HipHopOpotomus · 09/10/2012 15:45

DD(4y) wanted to open DP's post the other day.

I explained to her that post should only be opened by the person to whom it is addressed and if it wasn't her post then no, she couldn't open it. I sounded just like my Mum. Grin

WildWorld2004 · 09/10/2012 15:49

I always have my phone on me, i have a password on my phone & i go into another room to take/make a phonecall. And i am single. I do it coz of my dd. If i did have a partner my behaviour wouldnt change & why should it.

MTBMummy · 09/10/2012 15:51

I'm the techy in our house so all gadgets are set up by me, I know the passwords DP uses as I set them up for him, that said he also knows mine.

We both have our emails delivered to the same iPad, so if we really wanted to we could go into each others accounts, but I don't really see the need to read his emails, and I believe he feels the same way.

although I will say I'm funny about actual post (and so is he) we'd never open each others unless asked to do so.

AnnaLingus · 09/10/2012 16:00

Interesting thread.

We're much more like Malificence and her husband - sharing each others' passwords and gadgets etc. Having read all the comments, however, I can't see how insisting on privacy could necessarily be construed as suspicious in and of itself. In answer to the OP, therefore, unless you have any other concerns I don't think that you have anything to be worried about.

OneMoreChap · 09/10/2012 16:03

I run all the household IT, including email servers in the cloud etc.
I could do pretty much anything I wanted, but it wouldn't occur to me to:

read DW's email
open her post
go into her handbag

I've done all of them if asked.

Heleninahandcart · 09/10/2012 16:53

I would be furious if anyone expected to be able to access my phone messages, emails or texts Same goes for my handbag.
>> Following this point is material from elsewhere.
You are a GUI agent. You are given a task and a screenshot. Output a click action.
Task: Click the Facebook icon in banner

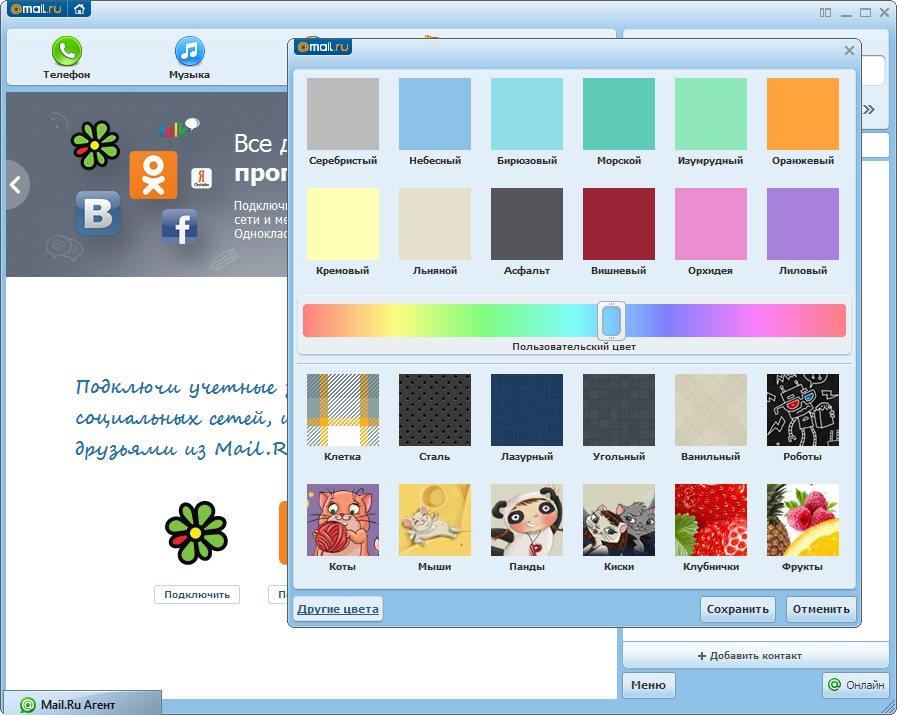pyautogui.click(x=179, y=228)

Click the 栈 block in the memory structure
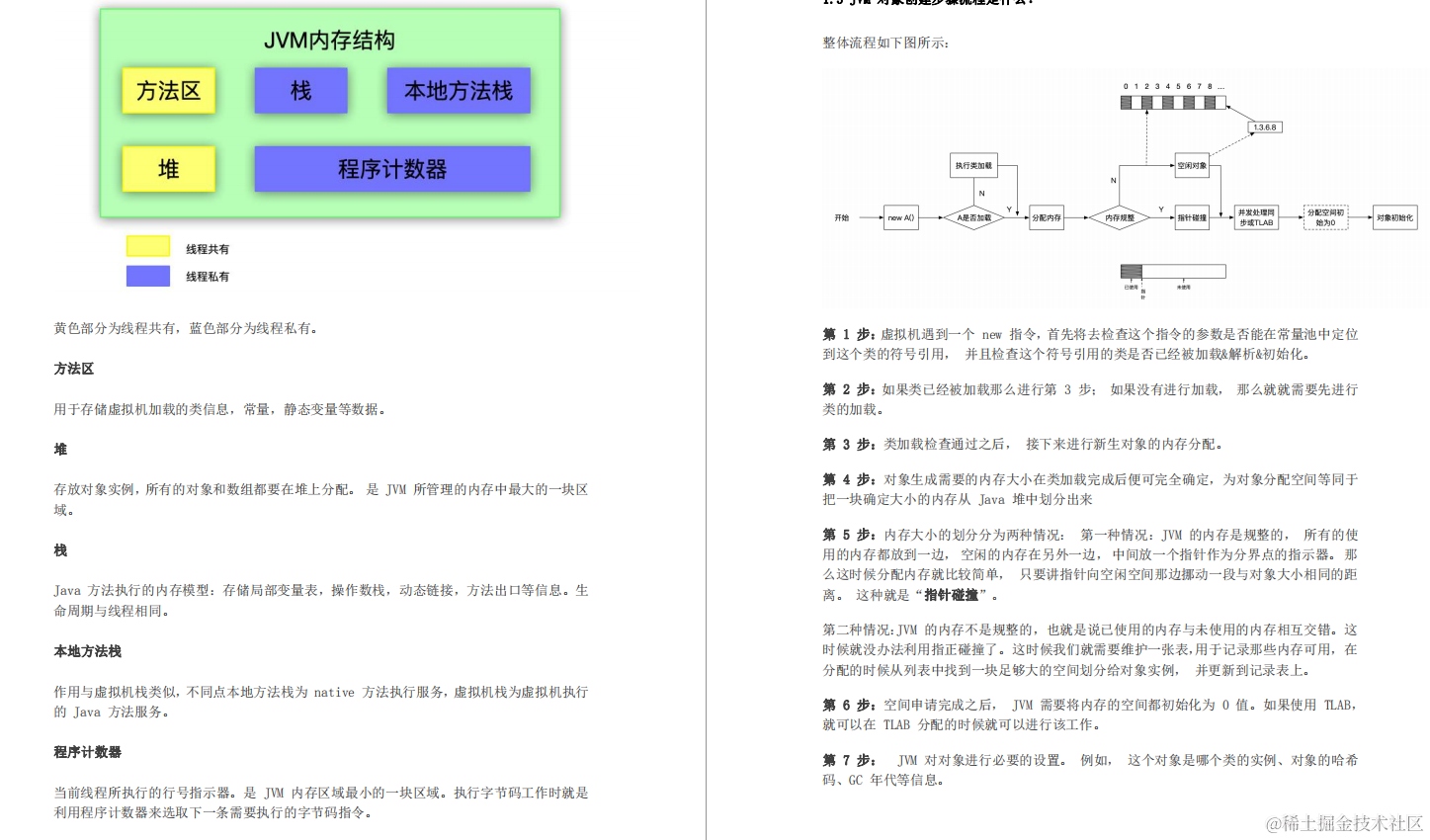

Similarly I wouldn't dream of going through a partner's phone, email etc. Being married or living with someone does not give them access to my private conversations and thoughts.

Household/school/admin issues are different though but I wouldn't have those run via my private email addresses.

IShallCallYouSquishy · 09/10/2012 17:03

My DH knows the code to my phone and iPad, he doesn't have a code for his phone. I know his online banking password and he sometimes has to ask me what his card pin is! He knows my passwords. I do all the filing of bills and bank statements and he just hands me the unopened envelope to open and file, both of ours are easily accessible to the other person. Both our emails/texts etc can be seen by the other person behind backs if we really wanted to, but I've never seen the need and as far as I know neither has he.

I would be annoyed if he read through a conversation with one of my friends without me knowing, but would have no problem showing him myself if that makes sense?

I think you need to be able to trust one another and respect one another's privacy but still show that you have nothing to hide.

cronullansw · 09/10/2012 20:36

If he checked my phone / email ''I'd be furious// it would be game over''

Hmm, lots of double standards here.

tiredofwaitingforitalltochange · 09/10/2012 23:29

I find not sharing everything weird to be honest, I know pretty much every detail of his working day, right down to how many cups of tea he's had and how many times he's been to the loo, pretty normal for us.

Ugh!! No space. But that's only my opinion. Different strokes and all that.

This is not AIBU. Someone is asking what 'is normal in relationships'. Your claustrophobic set-up may be normal for you, but you are in the minority here. Does that shock you? If it's fine for you, why do you protest so much and feel the need to defend it? You are happy with your relationship - good!